MotoGP
MotoGP, Valentino Rossi e il sogno proibito di un’ultima vittoria, canto del cigno di una carriera irripetibile
Le domande che tutti si stanno ponendo sono le seguenti. Valentino Rossi è forse un brand, come 007? Il suo è solo un nome e periodicamente cambia il pilota che lo utilizza, come avviene con l’attore che interpreta il famoso agente segreto al cinema? Oppure il Dottore ha un ritratto di sé stesso nascosto in soffitta che invecchia al posto suo, come immaginato da Oscar Wilde ne “Il ritratto di Dorian Gray”? Si scherza, perché è difficile trovare una spiegazione razionale nella longevità agonistica del veterano di Tavullia.

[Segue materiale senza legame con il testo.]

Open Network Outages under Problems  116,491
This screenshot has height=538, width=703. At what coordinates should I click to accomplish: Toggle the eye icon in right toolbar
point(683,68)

Il tempo passa, ma Rossi resta. C’è qualcosa di romantico nel suo attaccamento al motomondiale. Valentino ha 41 anni e ha già vinto tutto quello che poteva essere vinto. Non è più sulla cresta dell’onda, ma nonostante questo fatto prosegue indefessamente a gareggiare, evidentemente spinto da una passione e da una voglia di competere inusuali persino tra i centauri. D’altronde il suo talento è fuori dal comune e lo si è capito nel 2004, quando riuscì in un’impresa che appariva impossibile, ovvero quella di vincere il Mondiale a bordo della derelitta Yamaha, una moto che da più di un decennio veniva costantemente bastonata dalla Honda, abbandonata dal Dottore proprio per dimostrare di essere il migliore in assoluto.

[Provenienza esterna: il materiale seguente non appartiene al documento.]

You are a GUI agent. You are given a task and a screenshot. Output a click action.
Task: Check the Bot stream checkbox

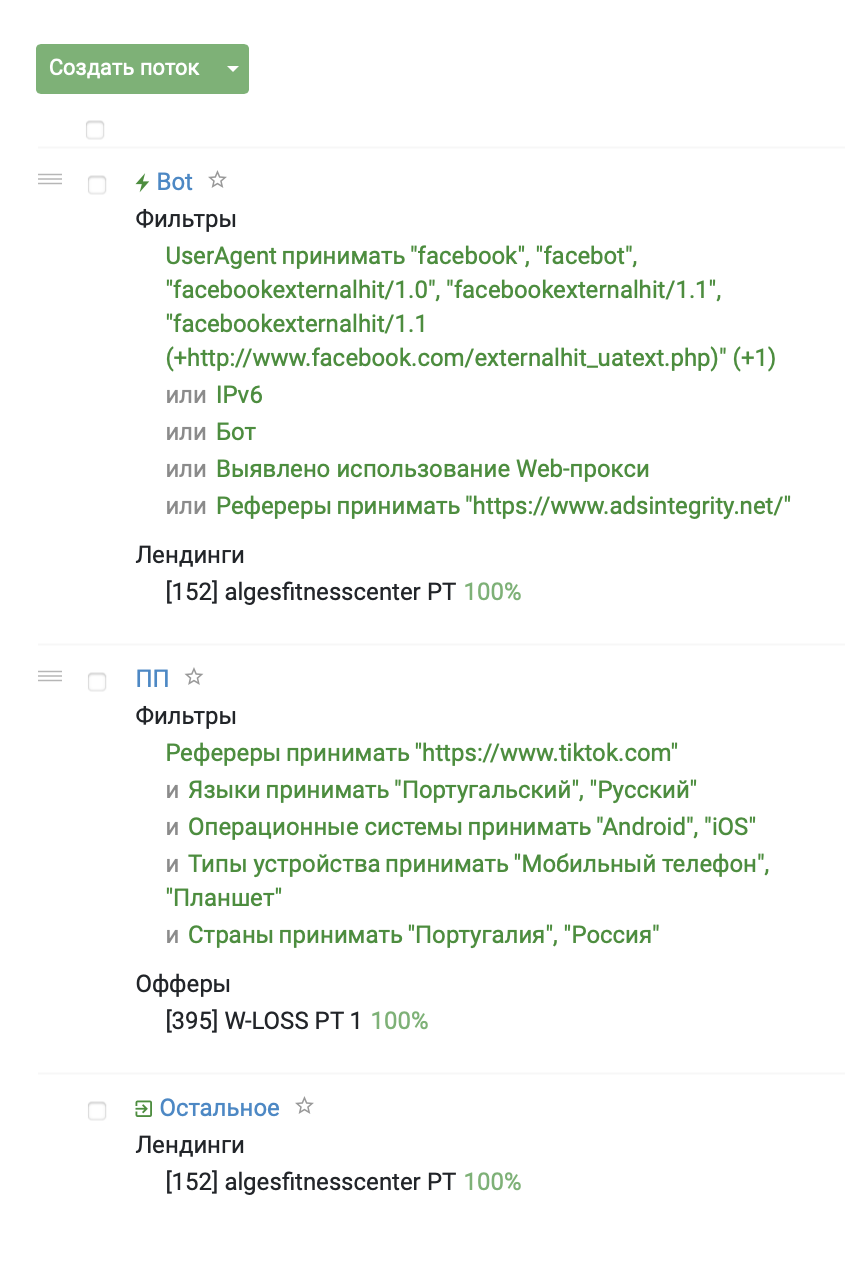pos(97,185)
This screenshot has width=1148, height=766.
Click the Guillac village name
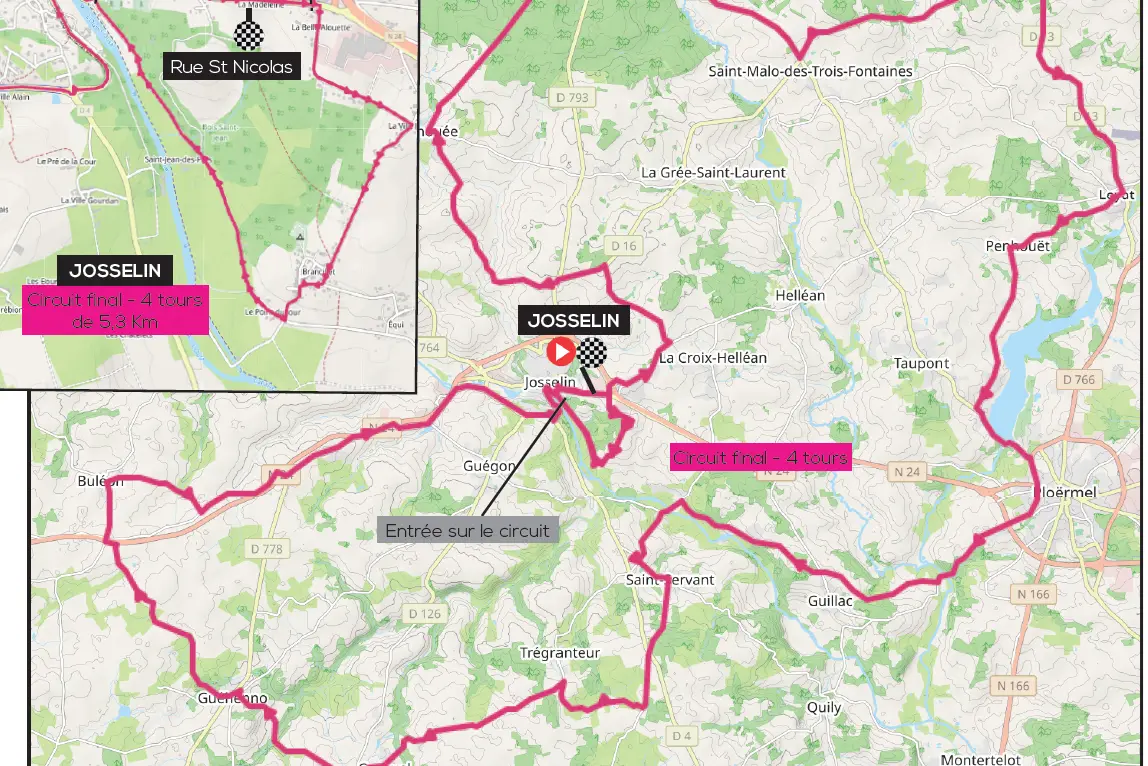tap(830, 600)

Quella fatta da Rossi fu una mossa assolutamente controcorrente. Di solito nel motor sport il pilota migliore cerca il mezzo migliore. In questo caso, Valentino volle fare l’opposto proprio per ribadire di essere il più forte di tutti. La missione riuscì, poiché dimostrò come l’uomo potesse ancora fare la differenza sul mezzo meccanico. Comprensibile quindi che, grazie a un talento del genere, il Dottore sia ancora oggi in grado di competere ad armi pari con (quasi) tutti i rivali. Non è più nel suo prime e il passare degli anni ha indubbiamente appannato la sua velocità, ma non certo al punto tale da impedirgli di dire ancora la sua nell’attuale MotoGP.

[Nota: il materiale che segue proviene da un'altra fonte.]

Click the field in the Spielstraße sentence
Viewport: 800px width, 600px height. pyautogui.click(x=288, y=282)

Il passato e il presente del fenomeno di Tavullia sono noti, ma quale potrà essere il futuro? Valentino è ancora in grado di salire sul podio e lo ha dimostrato giust’appunto ieri, ma a questo punto viene da chiedersi se ci sarà ancora modo di vederlo sul gradino più alto.
È innegabile che dal 2016 in poi, la sua percentuale di top-three sia notevolmente sbilanciata verso i piazzamenti. Dopo il Mondiale perso in extremis nel 2015, non senza polemiche, il bottino di Rossi parla di 24 podi. Di questi però solo 3 sono vittorie, alle quali vanno sommati 12 secondi e 9 terzi posti. Non solo, l’ultimo successo è datato 25 giugno 2017 e gli ultimi dieci top-three sono tutti piazzamenti. Comprensibile che sia così in un’epoca dominata in lungo e in largo da Marc Marquez, ma al tempo stesso è innegabile che il limite raggiungibile da VR46 si stia lentamente, ma inesorabilmente, abbassando.
Effettivamente bisogna essere onesti e ammettere che anche nel Gran Premio di Andalucia le circostanze abbiano aiutato il Dottore. Al di là dei ritiri di Bagnaia e Morbidelli, che fanno parte del gioco, non bisogna dimenticare come Marquez fosse assente (cosa che non capiterà molto spesso) e Rins fosse a mezzo servizio. Bravissimo Valentino a sfruttare l’occasione propizia, ma salire sul podio è un conto, vincere è un altro paio di maniche, soprattutto quando oltre a Marquez sta emergendo un altro centauro che fa spavento per velocità e solidità quale Fabio Quartararo.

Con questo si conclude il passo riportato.